▶ Selected passage
— Start —

BRIEF DESCRIPTION OF THE DRAWINGS

The description will be made with reference to the accompanying drawings in which:

Figure 1 is a diagrammatic perspective view representation of one example of a high-density date centre assembly, in accordance with an aspect of the invention;

Figure 2 is a diagrammatic perspective view representation of one example of a high-density date centre arrangement, in accordance with an aspect of the invention; Figure 3 is diagrammatic perspective view representation of one example of a high-density date centre, in accordance with an aspect of the invention;

Figure 4 is a diagrammatic perspective view representation of a further example of a high-density date centre; and

Figure 5 is a diagrammatic perspective view representation of a yet further example of a high-density data centre.

DETAILED DESCRIPTION OF EMBODIMENTS

[0035] Further features of the present invention are more fully described in the following description of several non- limiting embodiments thereof. This description is included solely for the purposes of exemplifying the present invention to the skilled addressee. It should not be understood as a restriction on the broad summary, disclosure or description of the invention as set out above. In the figures, incorporated to illustrate features of the example embodiment or embodiments, like reference numerals are used to identify like parts throughout.

[0036] With reference now to the accompanying drawings, there is shown one example of a high-density data centre module 10. This example of the module 10 generally comprises at least two upright columns 12, e.g. one at each end 26, braced together via at least one bracing member 14 to define a component framework 16 for operatively receiving and securing data centre components 18 therein, as shown. It is to be appreciated that the current example comprises two sets 28 of upright columns 12, rather than a single upright column 12, at either end 26, which is within the scope of the invention .

[ 0037 ] The module 10 also typically includes an access platform 20 laterally projecting from the upright columns 12 at a bottom end 22 of the component framework 16, with the platform 20 shaped, dimensioned and configured to allow a maintenance person (not shown) to access the data centre components 18 in the component framework 16 and to allow free or relatively uninterrupted passage of air therethrough.

[ 0038 ] The upright columns 12 further extend below the access platform 20to define a passage 24 underneath the component framework 16 for data centre services operatively servicing said data centre components 18 within the component framework 16 when the upright columns rest on a support, such as a surface or stacked on a similar module 10, as described in more detail below.

[ 0039 ] Accordingly, as will be understood by the skilled addressee, the data centre services generally comprise a power supply, communications cabling, mechanical services, cooling services, and/or the like. Similarly, the skilled addressee will appreciate that the data centre components 18 can comprise power supply equipment, computing equipment, cooling equipment, and/or the like.

[ 0040 ] It is further to be appreciated that reference herein to ^>high-density' means that the invention generally allows for a high number of various data centre components to be housed in a relatively small volume of space, particularly when the modules 10 are stacked and/or juxtaposed closely together or abutting, as per a preferred embodiment. However, the invention is not to be understood as being limited to only high-density applications.

[ 0041 ] As mentioned above, the current example of the module 10 comprises four upright columns 12, two sets of each arranged at either end 26 of the component framework 16. As shown, each column 12 of a set 28 spaced apart to accommodate the data centre components 18 therebetween, when in use.

— End —

▶ Problems to work on
1. List every kind of data centre service that the patent excerpt names.
2. Answer these questions from the patent excerpt:
(a) From what does the access platform project, and at which end of the component framework?
(b) How many upright columns does the current example of the module comprise?
(c) What kind of view does Figure 5 show?
Rely only on the patent excerpt when answering.

▶ Material
— Start —

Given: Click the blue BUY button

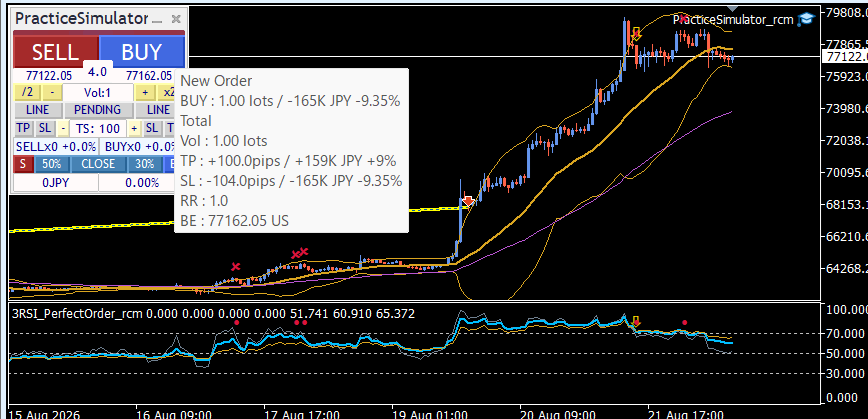Looking at the screenshot, I should tap(142, 51).

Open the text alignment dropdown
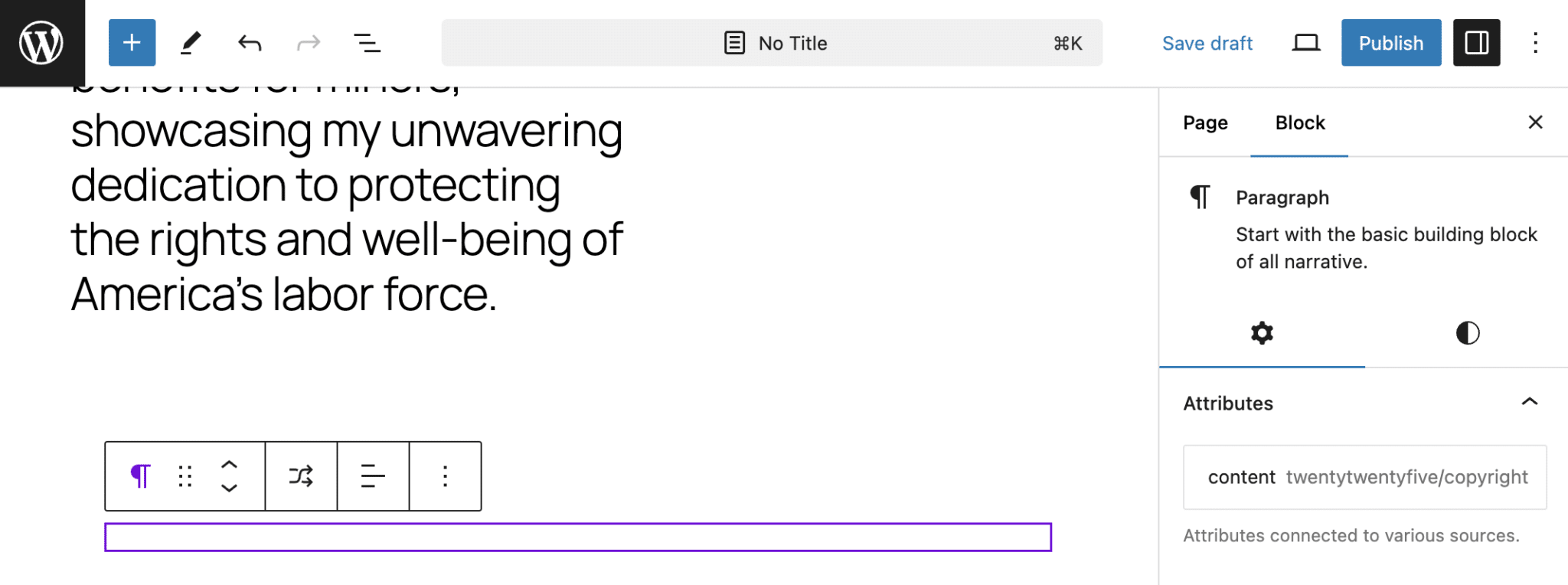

— End —

▶ Outputs for the tasks
1. Power supply, communications cabling, mechanical services, cooling services

2.
(a) It projects laterally from the upright columns at the bottom end of the component framework.
(b) Four.
(c) A diagrammatic perspective view representation.